A Massive Advance in Spectrometry

Abstract:
Kanazawa University scientists use computer simulations of charged molecules to help improve the accuracy of mass spectrometers. By understanding the collisions between ions that reduce excess charges, this work may lead to more sensitive radiocarbon dating and medical testing.


Mass spectrometers (MS) have become essential tools in chemistry and biology laboratories. The ability to quickly identify the chemical components in a sample allows them to take part in a diverse array of experiments, including radiocarbon dating, protein analysis, and monitoring drug metabolism.

MS instruments work by giving the analyte molecules an electric charge, and shooting them through a region of space with a uniform electric field, which curves their trajectory into a circle. The radius of the circle, which depends on the ratio of the molecule’s mass to its charge, is detected and compared with known samples. Because the method can only measure this ratio, not the mass itself, excess charges can lead to inaccurate or ambiguous results.

Now, a team of researchers lead by Kanazawa University used a powerful molecular dynamics simulation to better understand the effect of excess charges on molecules tested by a MS. They modeled the effect of adding molecules of the opposite charge in order to neutralize excess charge. In this case, the positive charge on polyethylene glycol (PEG) can be reduced via collision with negatively charged NO2– ions.

However, this is complicated by the fact that the likelihood of colliding depends on the amount of charge in the first place. “Charged polymers can adopt charge-state dependent structures because of electrostatic stretching,” first author Tomoya Tamadate says. For example, with small excess charge, PEG assumes a compact form. However, as the charge increased, the mutual repulsion between the positive charges causes it to straighten out.

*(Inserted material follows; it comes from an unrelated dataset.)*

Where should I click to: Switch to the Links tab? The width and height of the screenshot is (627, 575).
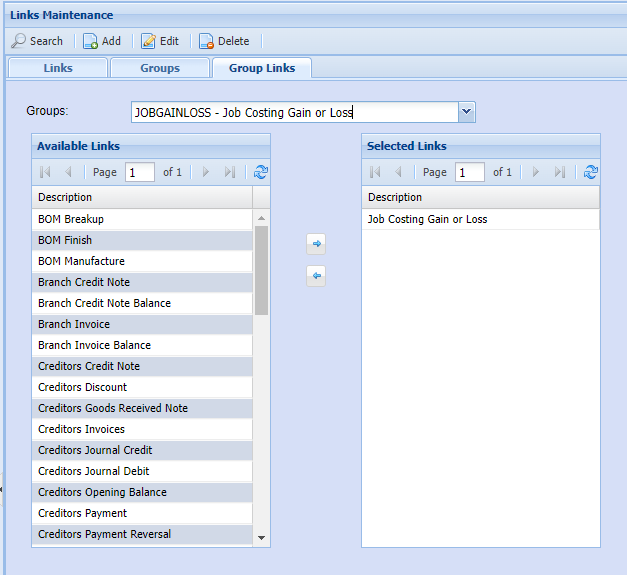pos(58,68)
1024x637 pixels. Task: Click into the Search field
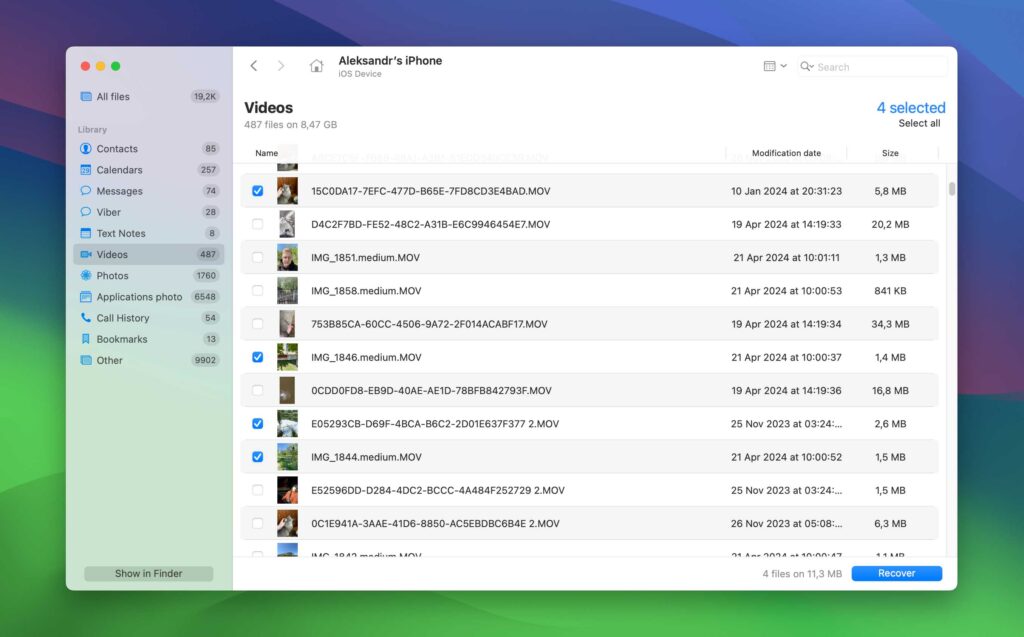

To help speed up the calculations, the team used the “continuum approximation” method, which only started simulating all of the atoms in the NO2– molecule once it approached close enough to the PEG.

“The success of this project shows that hybrid continuum-molecular dynamics simulations can be used more generally to study collision-driven reactions molecules that can take on different conformations,” senior author Takafumi Seto says. The results can lead to more effective methods of controlling excess charge in sample molecules, which will allow for more accurate results.

 

Figure1

A depiction of charge reduction process which is utilized as a pre-treatment process of mass spectrometry, MS (or ion mobility spectrometry, IMS). To increase the accuracy of spectrum, excess charges on the molecular ion (PEG in this figure) is removed via collision with anion in gas.

 

Figure2

An outline of developed calculation model (continuum – molecular dynamics simulation hybrid method). In this model, when inter-ion distance is sufficiently far, relative motion is described by diffusion equations (continuum), meanwhile within a specific distance (written in broken line), molecular dynamics (MD) simulations are utilized to calculate the trajectory. In order to decrease calculation cost, we perform MD simulation with arranging gas molecules only around target ions.

Figure3

(a) The recombination (collision) rate coefficient of PEG ion with different number of charges. This collision rate coefficient showed good agreement with experimentally measured charge reduction rate. (b) Translational velocity distribution of NO2– ion at collision. We expect the kinetic energy can be used to evaluate the possibility of collision induced reaction.

 

Article
The charge reduction rate for multiply charged polymer ions via ion–ion recombination at atmospheric pressure

 

Journal: Physical Chemistry Chemical Physics

Authors: Tomoya Tamadate, Hidenori Higashi, Christopher J. Hogan Jr. and Takafumi Seto

DOI: 10.1039/d0cp03989f

Funder
This research is supported by the Hosokawa Powder Technology Foundation, JST CREST (Grant Number JPMJCR18H4), and US Department of Energy Award (No. DE-SC0018202).